**Passage provided**:
........

SuggestCommentScore response

{
  "clientToken": string
}
Field Description
clientToken Mirrors the request's clientToken.

SuggestCommentScore example

This is a request stating that the comment has a "TOXICITY" summary score of 0.

// Request
{
  "comment": {
    "text": "I guess it comes down a simple choice: Get busy living, or get busy dying."
  },
  "attributeScores": {
    "TOXICITY": {
      "summaryScore": {
        "value": 0
      }
    },
  },
  "communityId": "/forum/movies",
  "clientToken": "comment-53922"
}

The response is not particularly interesting:

// Response
{
  "clientToken": "comment-53922"
}

API client libraries

You can generate API client libraries using the Google API Client Libraries. The API Client Libraries have been released for many languages. Here, we walk through a few versions.

Python

Here's an example with the Python version of the Google API Client Libraries. First, install the library following the directions here.)

Then try this:

from googleapiclient import discovery

API_KEY='replace-this-with-your-API-key'

# Generates API client object dynamically based on service name and version.
service = discovery.build('commentanalyzer', 'v1alpha1', developerKey=API_KEY)

analyze_request = {
  'comment': { 'text': 'friendly greetings from python' },
  'requestedAttributes': {'TOXICITY': {}}
}

response = service.comments().analyze(body=analyze_request).execute()

import json
print json.dumps(response, indent=2)

You should see something like:

{
  "languages": ["en"],
  "attributeScores": {
    "TOXICITY": {
      "summaryScore": {
        "type": "PROBABILITY",
        "value": 0.012669894
      }
    }
  }
}

Our friendly greeting got a low toxicity score, whew.

Node.js

Here's an example with the Node.js version of the API Client Libraries. First, install the library (the NPM package is googleapis; see their docs for details).

........

**Actions to take**:
• 1. List every key name in the sample output that follows "You should see something like:" in the API documentation excerpt.
• 2. Carry on the API documentation excerpt about the comment analysis service from the point at which it stops.
The lines after the API documentation excerpt are not needed for this work.

**Dataset content**:
........

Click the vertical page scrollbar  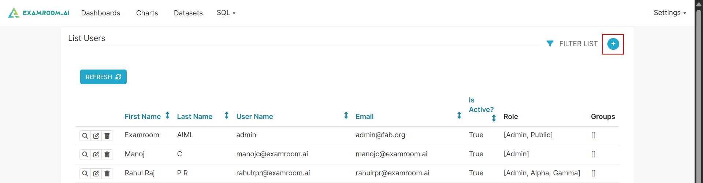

........

**Outputs for the tasks**:
• 1.
- languages
- attributeScores
- TOXICITY
- summaryScore
- type
- value

• 2.
Then try this:

var googleapis = require('googleapis');

API_KEY = 'copy-your-api-key-here'
DISCOVERY_URL = 'https://commentanalyzer.googleapis.com/$discovery/rest?version=v1alpha1'

googleapis.discoverAPI(DISCOVERY_URL, (err, client) => {
  if (err) throw err;
  var analyzeRequest = {
    comment: {text: 'Jiminy cricket! Well gosh durned it! Oh damn it all!'},
    requestedAttributes: {'TOXICITY': {}}
  };
  client.comments.analyze({key: API_KEY, resource: analyzeRequest}, (err, response) => {
    if (err) throw err;
    console.log(JSON.stringify(response, null, 2));
  });
});

You should see something like:

{
  "attributeScores": {
    "TOXICITY": {
      "spanScores": [
        {
          "score": {
            "value": 0.4445836,
            "type": "PROBABILITY"
          }
        }
      ],
      "summaryScore": {
        "value": 0.4445836,
        "type": "PROBABILITY"
      }
    }
  },
  "languages": [
    "en"
  ]
}

Which shows that our old timey exclamations get lower toxicity scores.

There is also a ready-made Node.js client, which can be installed from NPM:

npm install perspective-api-client

See the docs on the project's GitHub page.

Privacy and Terms of Service

The Perspective API is provided under the Google Privacy Policy, and the Google Cloud API terms of service.